Bild: Wenn es in Berlin regnet, bleiben die Straßen häufig leerer als sonst
Es ist Dienstag und ich sitze ausnahmsweise allein zu Hause, ich bin krank.
Mein Schreibtisch steht neben der Balkontür, von dort blicke ich auf den
Balkon, der allen Jahreszeiten zu trotzen hat.
Die Äste der Bäume vor meinem Fenster sehen nass und müde aus. Einige
Blätter fallen zu Boden, der ihnen das ist, was mir die Fremde ist. Manche
ergeben sich dem Herbst und finden sich mit ihm ab, während andere an den
Bäumen hängen bleiben, als wollten sie sagen: Lieber am Baum „in den Armen
der Mutter“ vertrocknen, als in die Fremde hinunterfallen.Die Pflanzen in
den Blumentöpfen auf dem Balkon wehen im kalten Wind; vom Regen kleben ihre
Blätter aneinander. Es ist offensichtlich, dass sie nicht mehr lange
Widerstand leisten können. Vielleicht werden die armen Blätter bald
eingehen; womöglich sprießen sie im nächsten Jahr erneut, wenn ihre Wurzeln
noch intakt sind, keinen Frost abbekommen.

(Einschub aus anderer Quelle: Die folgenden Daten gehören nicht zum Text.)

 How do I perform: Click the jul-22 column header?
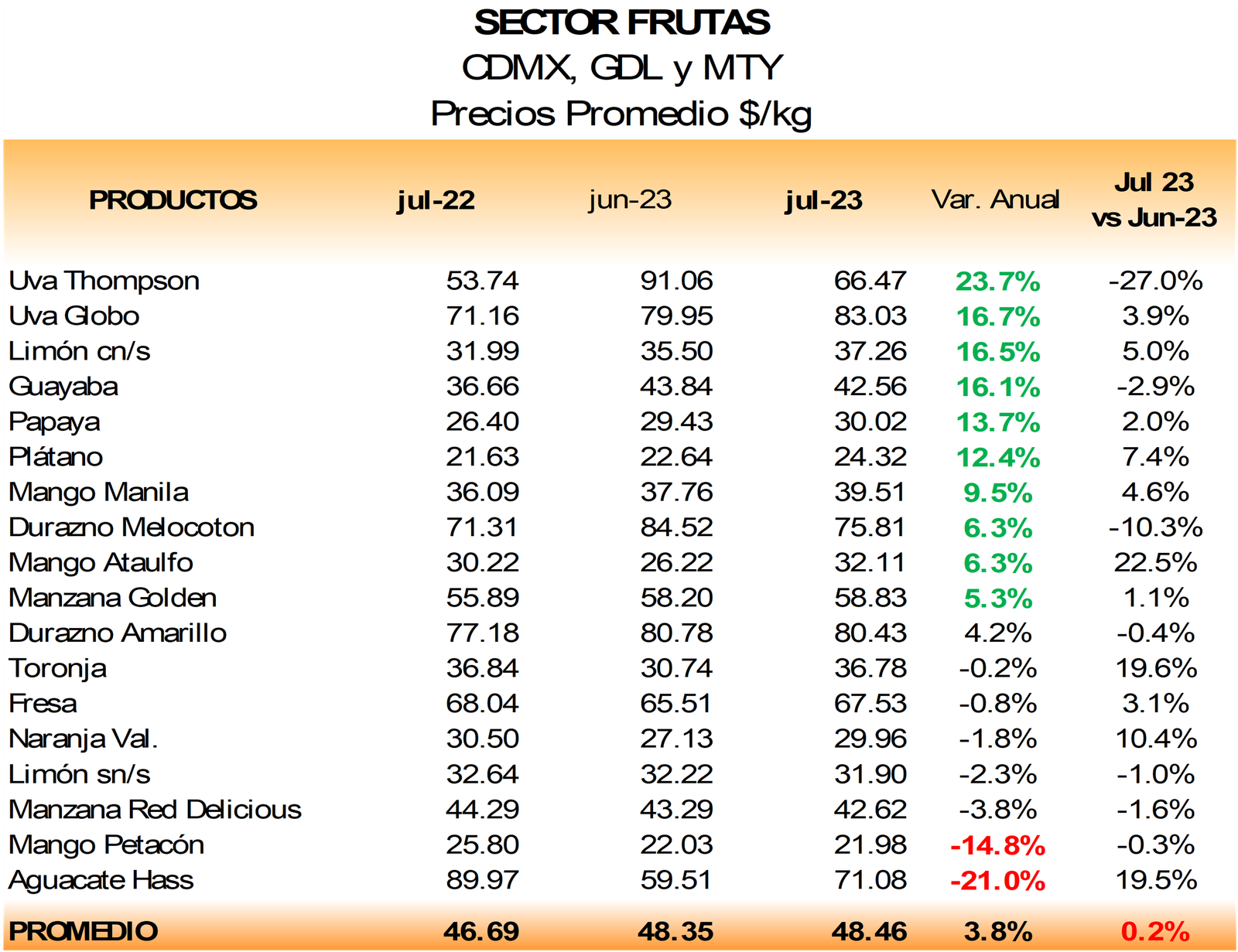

Einige Töpfe sind seit mehr als zwei Wochen leer, weil Saisonpflanzen
leider nur ein kurzes Leben beschieden ist; manchmal währt es nur wenige
Wochen und es gibt weder ein Mittel zur Lebensverlängerung noch eine
Möglichkeit zum erneuten Pflanzen dieser Gewächse. Eine kurze Stippvisite
im Leben, dann der Abschied in den ewigen Tod.
## „Heftiger und lustvoller“ Regen
Es macht mir Angst zu sehen, wie sich der Tod in seinen vielen Facetten in
unserem Alltag verbreitet. Während der Tod im Arabischen viele Synonyme
hat, sind die Synonyme für das Leben ziemlich rar. Ich weiß nicht, wie
dieser regnerische Tag mich an den Tod denken ließ, ist doch der Regen in
der arabischen Kultur ein Fest der Liebe und Fruchtbarkeit.
Meine noch in Damaskus lebende Freundin, die Schriftstellerin Rabab Helal,
postete vor zwei Tagen auf Facebook, dass es in Damaskus „heftig und
lustvoll“ regne. Sie schrieb weiter: „Es war wie eine Sintflut voller
Inbrunst und Liebe. Mein ganzer Körper bebte angesichts der Verliebtheit
und Leidenschaft des Regens. Das Wasser drang tief in die Erde ein, wusch
ihr den Staub der Angst vom Gesicht und dem ganzen Körper, bevor er
weiterzog. Zwei Tage lang flehten die Wolken den Regen an, er möge doch
wiederkommen, die Erde benässen, mit Liebe überfluten und den Staub
fortwaschen.“
Für mich hingegen stehen Kälte und Regen nach meinem vierten Winter in
Deutschland für seltsame Dinge. Wenn es in Berlin regnet, bin ich traurig
und suche nach Ablenkung. Wenn es in Berlin regnet, stimmt es mich
melancholisch, weil Erinnerungen hochkommen, die mich in Gedanken nach
Damaskus reisen lassen. Dies löst in mir Gefühle von Trauer und Einsamkeit
aus, gegen die ich mich nicht wehren kann. Ich beginne dann vergeblich mir
einzureden, dass ich ein Teil dieser Gesellschaft geworden bin. Denn ich
lebe ja schließlich hier. Alle Jahre wieder kommt er, der leichte Regen,
und zerstört meine Festung, die ich für regensicher hielt.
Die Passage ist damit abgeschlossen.